## TEXTO DE ORIGEN
──────────

Confusión y sorpresa con "El caballo de Turín"

 

"El caballo de Turín" no es una película alegre. Vi "El caballo de Turín" desde un punto de vista totalmente diferente a como la interpreta, según he leído después, su propio director y otros intelectuales. Durante las dos horas y algo que dura el metraje estaba convencido de que aquel mundo retratado: la casa solitaria en mitad de una tormenta, un viejo cochero y su hija que apenas intercambian unas frases, un caballo que se niega a comer y tirar del carro, todo aquel mundo era el camino que una mente enferma recorría a la locura. Yo veía clara todas las señales y pensaba que era maravilloso que los directores y guionistas hubiesen convertido, como en una especie de transustanciación que se hubiese producido en aquel abrazo, la mente de Friedrich Nietzsche en la vida de aquel cochero y aquel caballo. Las señales eran: el caballo se paraba y el mundo quedaba reducido a un pequeño ámbito, la actividad se reducía, de repente un vecino llegaba y soltaba un discurso loco con visiones conspiratorias, el alcohol cada vez es más importante, el caballo se niega a comer, unos gitanos alteran la rutina y estalla la violencia, el pozo se seca, hay un intento de huida de la casa pero el regreso es inmediato, el mundo se queda sin luz y sin calor. Y todo esto acompañado del viento duro e insistente de un páramo y una banda sonora recurrente hasta el infinito. Y así dos horas y veintiséis minutos. La soledad, la locura, la oscuridad. Lo veía claro.

──────────

## DATOS GUARDADOS

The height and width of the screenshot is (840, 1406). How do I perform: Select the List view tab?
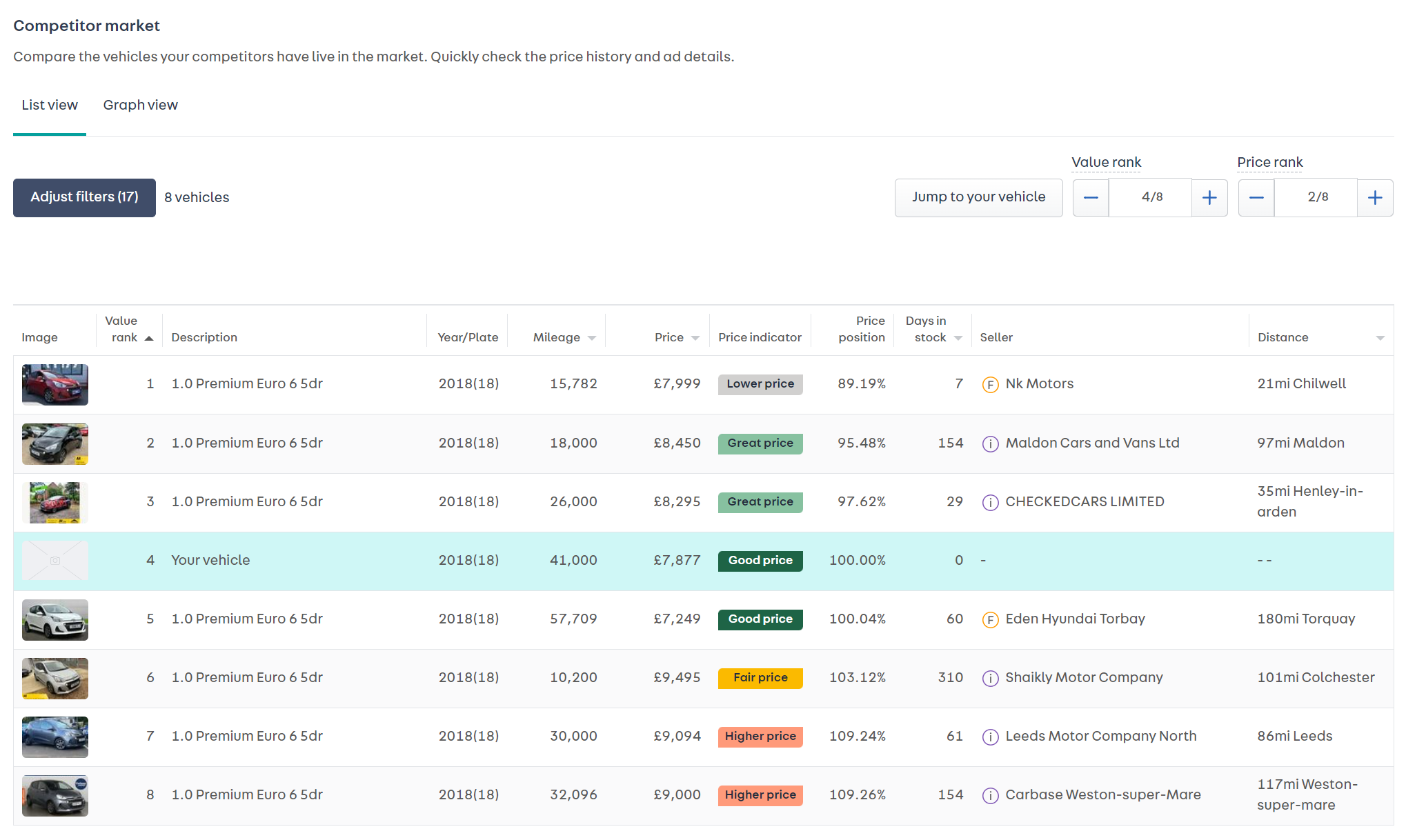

──────────

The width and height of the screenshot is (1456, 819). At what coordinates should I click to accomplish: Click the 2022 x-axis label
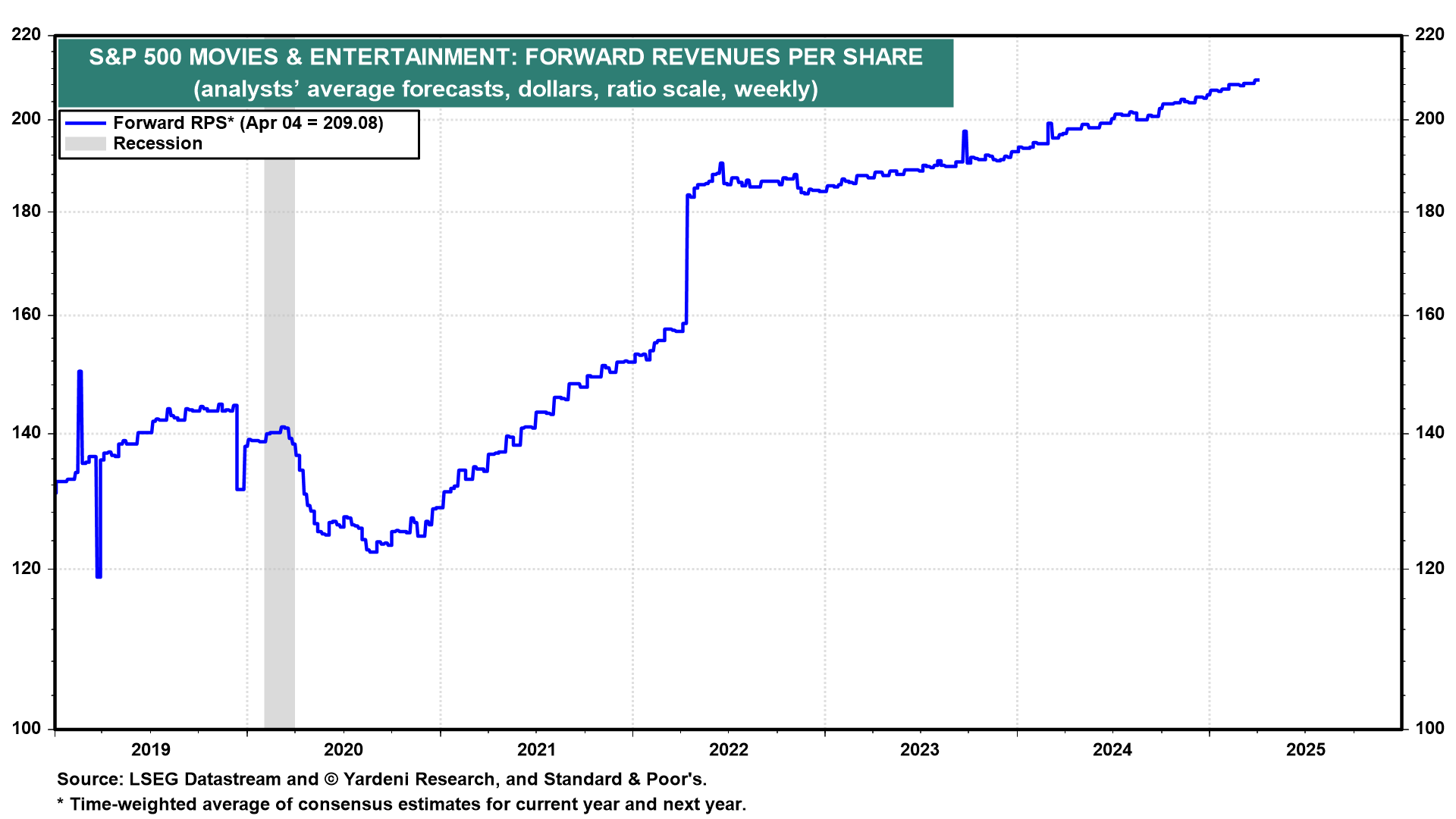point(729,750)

──────────

Devuelve completo el texto sobre la película "El caballo de Turín", reproduciéndolo sin ningún cambio. Básate solo en el texto, no en los datos.

Confusión y sorpresa con "El caballo de Turín"

 

"El caballo de Turín" no es una película alegre. Vi "El caballo de Turín" desde un punto de vista totalmente diferente a como la interpreta, según he leído después, su propio director y otros intelectuales. Durante las dos horas y algo que dura el metraje estaba convencido de que aquel mundo retratado: la casa solitaria en mitad de una tormenta, un viejo cochero y su hija que apenas intercambian unas frases, un caballo que se niega a comer y tirar del carro, todo aquel mundo era el camino que una mente enferma recorría a la locura. Yo veía clara todas las señales y pensaba que era maravilloso que los directores y guionistas hubiesen convertido, como en una especie de transustanciación que se hubiese producido en aquel abrazo, la mente de Friedrich Nietzsche en la vida de aquel cochero y aquel caballo. Las señales eran: el caballo se paraba y el mundo quedaba reducido a un pequeño ámbito, la actividad se reducía, de repente un vecino llegaba y soltaba un discurso loco con visiones conspiratorias, el alcohol cada vez es más importante, el caballo se niega a comer, unos gitanos alteran la rutina y estalla la violencia, el pozo se seca, hay un intento de huida de la casa pero el regreso es inmediato, el mundo se queda sin luz y sin calor. Y todo esto acompañado del viento duro e insistente de un páramo y una banda sonora recurrente hasta el infinito. Y así dos horas y veintiséis minutos. La soledad, la locura, la oscuridad. Lo veía claro.